Biological global catastrophic risks were neglected for years, while AGI risks were on the top.

This is a true statement about the attention allocation on LessWrong, but definitely not a true statement about the world's overall resource allocation. Total spending on pandemic preparedness is and was orders of magnitude greater than spending on AGI risk. It's just a hard problem, which requires a lot of expensive physical infrastructure to prepare for.

comment by avturchin · 2020-03-22T23:08:28.638Z · score: -4 (4 votes) · LW(p) · GW(p)

But pandemics was not explored as possible x-risks.

comment by ChristianKl · 2020-03-23T17:50:35.407Z · score: 4 (2 votes) · LW(p) · GW(p)

It was in our censi when we asked people for x-risks.

comment by gbear605 · 2020-03-23T03:53:57.999Z · score: 7 (5 votes) · LW(p) · GW(p)
Biological global catastrophic risks were neglected for years, while AGI risks were on the top. The main reason for this is that AGI was presented as a powerful superintelligent optimizer, and germs were just simple mindless replicators.

I think that that is an inaccurate description of why people on LessWrong have focused on AI risk over pandemic risk.

A pandemic certainly could be an existential risk, but the chance of that seems to be low. COVID-19 is a once-in-a-century level event, and its worst case scenario is killing ~2% of the human population. Completely horrible, yes, but not at all an existential threat to humanity. Given that there hasn't been an existential threat from a pandemic before in history, it seems unlikely that one would happen in the next few hundred years. On the other hand, AI risk is relevant in the coming century, or perhaps sooner (decades?).
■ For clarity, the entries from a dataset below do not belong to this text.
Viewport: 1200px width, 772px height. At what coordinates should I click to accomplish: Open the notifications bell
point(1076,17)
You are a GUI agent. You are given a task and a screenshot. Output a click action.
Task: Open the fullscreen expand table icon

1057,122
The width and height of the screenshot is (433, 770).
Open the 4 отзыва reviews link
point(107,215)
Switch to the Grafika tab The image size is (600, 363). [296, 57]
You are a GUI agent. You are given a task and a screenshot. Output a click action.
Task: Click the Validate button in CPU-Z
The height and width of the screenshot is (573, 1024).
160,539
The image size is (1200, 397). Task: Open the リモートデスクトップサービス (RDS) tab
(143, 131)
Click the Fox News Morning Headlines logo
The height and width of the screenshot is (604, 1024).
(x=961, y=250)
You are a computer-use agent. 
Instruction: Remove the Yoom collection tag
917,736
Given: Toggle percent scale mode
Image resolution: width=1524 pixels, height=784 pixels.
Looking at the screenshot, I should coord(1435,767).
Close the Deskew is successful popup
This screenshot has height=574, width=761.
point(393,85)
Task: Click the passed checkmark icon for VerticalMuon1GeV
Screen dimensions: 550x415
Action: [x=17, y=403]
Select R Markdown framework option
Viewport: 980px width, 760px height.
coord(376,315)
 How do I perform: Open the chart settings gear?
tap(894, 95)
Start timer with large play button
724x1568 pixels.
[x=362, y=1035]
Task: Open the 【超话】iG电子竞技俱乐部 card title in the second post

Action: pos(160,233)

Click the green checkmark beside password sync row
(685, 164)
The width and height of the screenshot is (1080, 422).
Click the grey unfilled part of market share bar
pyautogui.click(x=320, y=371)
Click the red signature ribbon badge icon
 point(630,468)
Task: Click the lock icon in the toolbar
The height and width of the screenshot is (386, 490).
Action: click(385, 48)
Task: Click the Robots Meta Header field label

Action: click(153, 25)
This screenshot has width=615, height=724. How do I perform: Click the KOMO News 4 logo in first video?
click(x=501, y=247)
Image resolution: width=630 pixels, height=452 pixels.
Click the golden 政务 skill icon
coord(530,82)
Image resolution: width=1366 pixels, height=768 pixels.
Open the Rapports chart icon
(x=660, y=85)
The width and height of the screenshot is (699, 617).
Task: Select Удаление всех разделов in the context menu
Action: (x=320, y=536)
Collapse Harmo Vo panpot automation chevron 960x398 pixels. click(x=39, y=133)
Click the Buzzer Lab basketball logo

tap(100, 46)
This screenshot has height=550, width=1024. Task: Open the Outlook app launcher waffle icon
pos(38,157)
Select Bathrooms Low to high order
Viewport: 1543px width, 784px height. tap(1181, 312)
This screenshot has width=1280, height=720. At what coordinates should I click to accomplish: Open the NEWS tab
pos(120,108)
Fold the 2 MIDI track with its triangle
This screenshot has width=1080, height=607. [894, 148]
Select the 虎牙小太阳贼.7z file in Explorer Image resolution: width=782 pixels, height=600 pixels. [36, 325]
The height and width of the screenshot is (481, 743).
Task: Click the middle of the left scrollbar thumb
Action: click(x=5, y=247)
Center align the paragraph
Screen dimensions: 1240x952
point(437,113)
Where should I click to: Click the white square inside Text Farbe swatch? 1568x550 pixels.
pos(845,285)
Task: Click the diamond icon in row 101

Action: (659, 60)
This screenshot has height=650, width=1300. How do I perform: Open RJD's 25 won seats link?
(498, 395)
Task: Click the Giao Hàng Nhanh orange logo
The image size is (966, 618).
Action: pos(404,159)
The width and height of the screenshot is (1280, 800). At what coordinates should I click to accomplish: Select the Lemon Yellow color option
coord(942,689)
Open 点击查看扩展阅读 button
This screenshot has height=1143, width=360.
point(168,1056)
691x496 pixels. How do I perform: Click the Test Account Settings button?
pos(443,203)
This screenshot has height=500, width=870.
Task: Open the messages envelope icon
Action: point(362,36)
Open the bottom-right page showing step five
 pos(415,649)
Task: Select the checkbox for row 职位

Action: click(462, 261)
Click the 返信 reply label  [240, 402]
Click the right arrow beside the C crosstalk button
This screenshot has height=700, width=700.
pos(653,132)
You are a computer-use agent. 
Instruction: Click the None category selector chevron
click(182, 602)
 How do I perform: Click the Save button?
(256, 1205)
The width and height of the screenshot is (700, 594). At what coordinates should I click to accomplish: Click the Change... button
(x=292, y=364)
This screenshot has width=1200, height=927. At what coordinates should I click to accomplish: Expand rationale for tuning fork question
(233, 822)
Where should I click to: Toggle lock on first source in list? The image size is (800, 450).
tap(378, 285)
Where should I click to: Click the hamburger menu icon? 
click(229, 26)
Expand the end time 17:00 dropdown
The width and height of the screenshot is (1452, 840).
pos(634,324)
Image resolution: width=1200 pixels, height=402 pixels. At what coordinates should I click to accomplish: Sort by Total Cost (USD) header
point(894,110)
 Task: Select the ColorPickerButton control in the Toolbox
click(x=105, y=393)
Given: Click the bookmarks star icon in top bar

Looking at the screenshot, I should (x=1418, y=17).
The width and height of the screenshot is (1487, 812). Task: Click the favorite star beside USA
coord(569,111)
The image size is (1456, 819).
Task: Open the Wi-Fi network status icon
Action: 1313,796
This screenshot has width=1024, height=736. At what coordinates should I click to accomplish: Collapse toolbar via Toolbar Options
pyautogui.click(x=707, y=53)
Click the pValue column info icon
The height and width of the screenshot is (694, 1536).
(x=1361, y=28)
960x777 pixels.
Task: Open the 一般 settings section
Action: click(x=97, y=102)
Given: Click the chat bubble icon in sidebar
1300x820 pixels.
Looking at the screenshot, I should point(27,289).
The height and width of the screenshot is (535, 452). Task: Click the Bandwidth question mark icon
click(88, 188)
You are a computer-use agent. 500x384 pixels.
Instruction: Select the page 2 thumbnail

It at least seems plausible to me that the danger from the two is on the same order of magnitude, and that humans should pay roughly equal attention to the x-risk from both.

However, while there are many people out there who have been working very hard on pandemic control, there aren't many who focus on AI risk. The WHO has many researchers specializing in pandemics, along with scientists across nations, while the closest thing for AI safety might be MIRI or FHI, meaning that an individual on LW might have an impact to AI risk in a sense that an individual wouldn't have an impact to pandemic risk. On top of that, the crowd on LW tends to be geared towards working on AI (knowledge of software, philosophy) and not so much geared towards pandemic risk (knowledge of biology, epidemiology).

Finally, while they weren't the top priority, LW has definitely talked about pandemic risk over the years. See the results on https://duckduckgo.com/?q=pandemic+risk+site%3Alesswrong.com+-coronavirus+-covid&t=ffab&ia=web

comment by dvasya · 2020-03-23T05:07:27.391Z · score: 3 (3 votes) · LW(p) · GW(p)

> The idea of “flattening the curve” is the worst, as it assumes a large number of infections AND a large number of virus generation AND high selective pressure

Flattening _per se_ doesn't affect the evolution of the virus much. It doesn't evolve on a time grid, but rather on an event grid where an event is spreading from a person to another. As long as it spreads the same number of times it will have the same number of opportunities to evolve.

comment by avturchin · 2020-03-22T22:02:32.919Z · score: 3 (2 votes) · LW(p) · GW(p)

The hospitals are already becoming main centers of virus infections and it is very dangerous from evolutionary perspective:

"Major hospitals such as Bergamo’s “are themselves becoming sources of [coronavirus] infection,” Cereda said, with Covid-19 patients indirectly transmitting infections to non-Covid-19 patients. Ambulances and infected personnel, especially those without symptoms, carry the contagion both to other patients and back into the community."